On Friday July 29, the seventh day of the festival CompArte for Humanity, dozens of cars, taxis, vans and pick-ups left San Cristobal heading towards Oventic, where for the first time at the festival, the protagonists and creators of the artistic manifestations were the Zapatista compas. The day dawned sunny, and from 9 am caracol II Resistance and Rebellion for Humanity, Oventic, began to receive hundreds of Zapatistas and artists, participants and spectators who had enjoyed the festival throughout the week.
Musical performances went through various styles, including traditional, ranchera, corrido. hip hop or pop. They played instruments such as the harp, guitar and accordion among others. Dances, often set to live music, were a favourite art of the compañer@s. Many of the dances were traditional, but there were also some surprises, such as the Vals del Obrero, in which the compas danced ska and enthused the public. The plays were warmly applauded, because through these processes or moments in the history or the present of the people of Chiapas, the Zapatista struggle and the Mexican people were reproduced. Poetry also played a major role both in Spanish and Tzotzil. And finally, painting, which was publicly and always accompanied with a presentation that contextualized it.
Subcomandante Moisés gives the welcome
The day began with the words of Subcomandante Insurgente Moisés, who welcomed everyone and dedicated a few words to expressing the feelings of the Zapatistas in the context of the festival. With his words, he made a strong criticism of paid journalists, whom he defines as “intellectuals of lies”, and who have focused in their journalistic work on the events in San Juan Chamula; he accused them of treating the case superficially, in the best interests of power and not contemplating the depth of the facts, conditioned by a history full of repression and injustice. He also spoke of the relations of economic power and the inequality latent in all contexts: “We mistreat workers in the country and the city equally.” He added: “Without their exploitation of us, they would not be rich.” Moisés set the present in the context of a lack of justice throughout history, especially for the Mexican people and their ancestors.

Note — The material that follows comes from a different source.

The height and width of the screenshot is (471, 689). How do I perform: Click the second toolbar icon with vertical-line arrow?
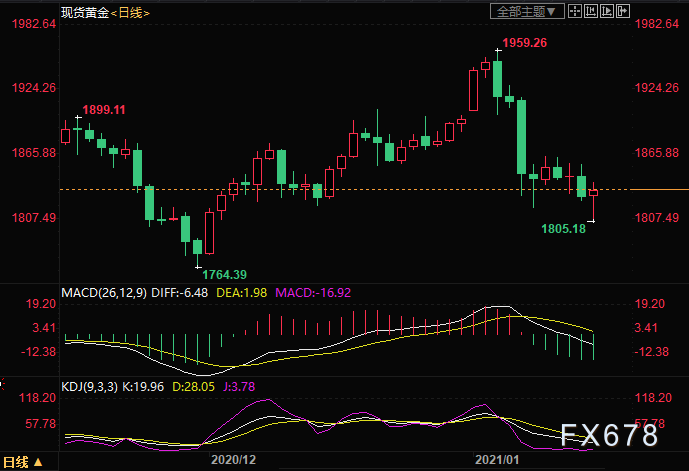click(x=591, y=11)
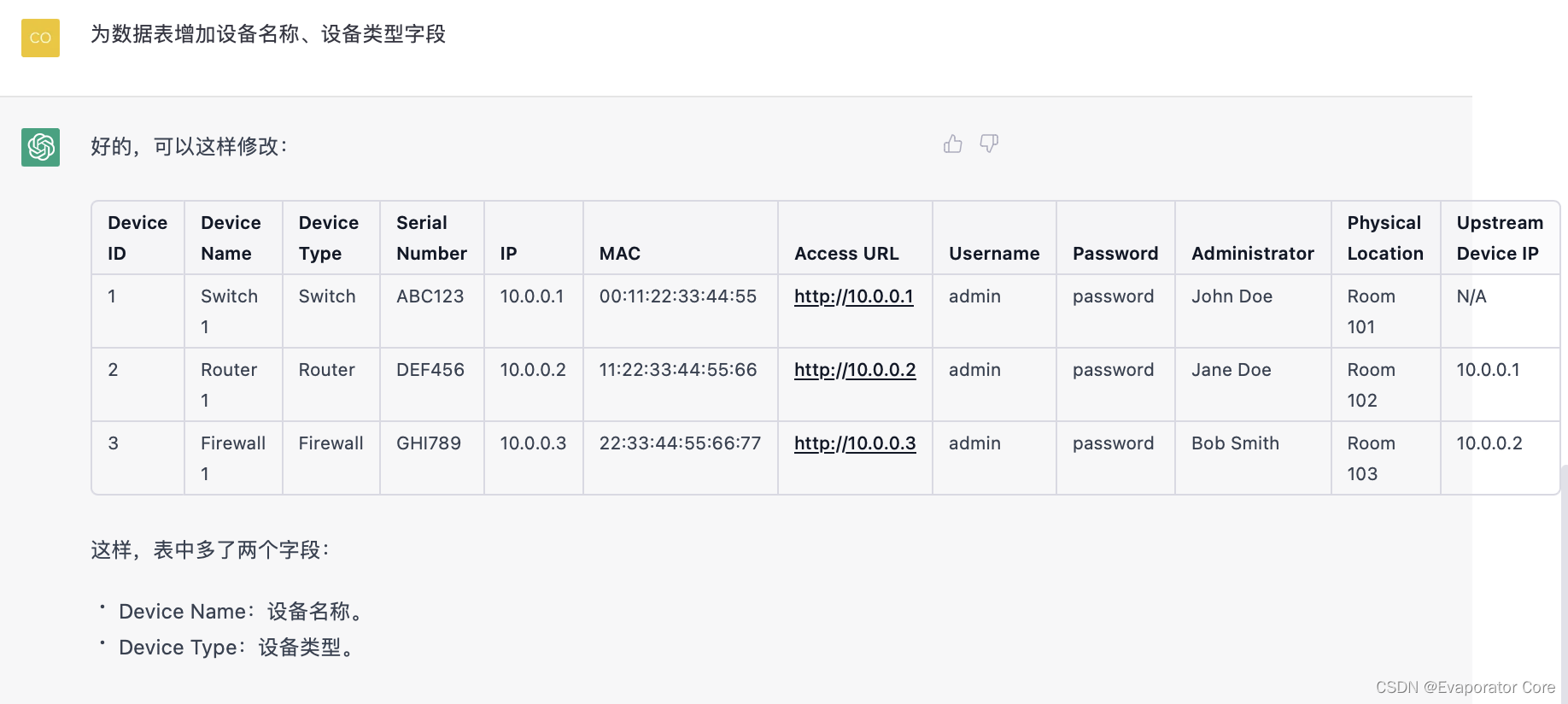Open the http://10.0.0.1 access link
This screenshot has height=704, width=1568.
(853, 296)
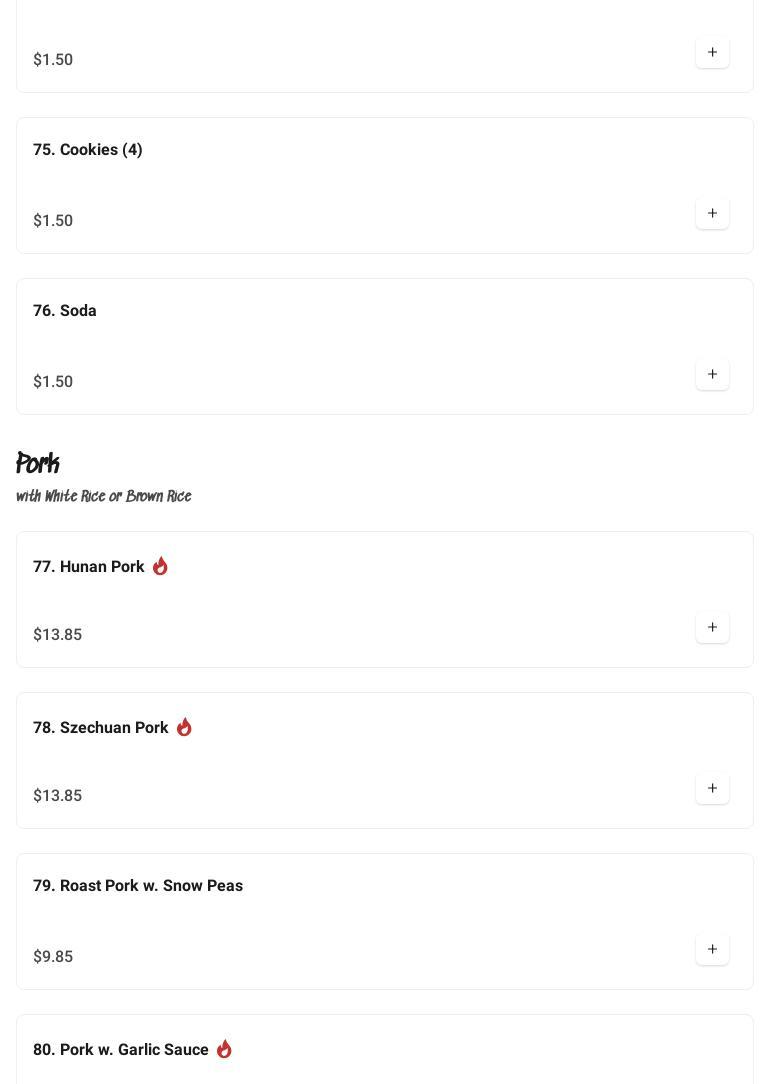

A reality that in recent years has been reflected in events like the massacre of Acteal, the ABC nursery, Ayotzinapa and many others. The opening words ended with a call to struggle and to the organization of all the sectors, the teachers, the health sector and the Mexican people. “There are differences, but we all want health, justice and democracy, and that unites us”.
The art of organization and solidarity
In the closing speech, Subcomandante Insurgente Moisés invited all the attendees to go to the rest of caracoles to enjoy the “thousands of artists” who are still to be seen, as he exclaimed with his usual sense of humour. But his message focused on talking about the meaning of art for the Zapatistas, the art of solidarity and the art of organization to make solidarity possible. As an example he explained how Zapatista women and men had organized to feed the Chiapan teachers of the CNTE who are in resistance. In this collective work also the art of mathematics, of calculation is needed. He also spoke of the need for art to develop the imagination. “Poor women and men from the countryside and the city have the imagination to create a new society, but lack the ability to organize ourselves,” he said.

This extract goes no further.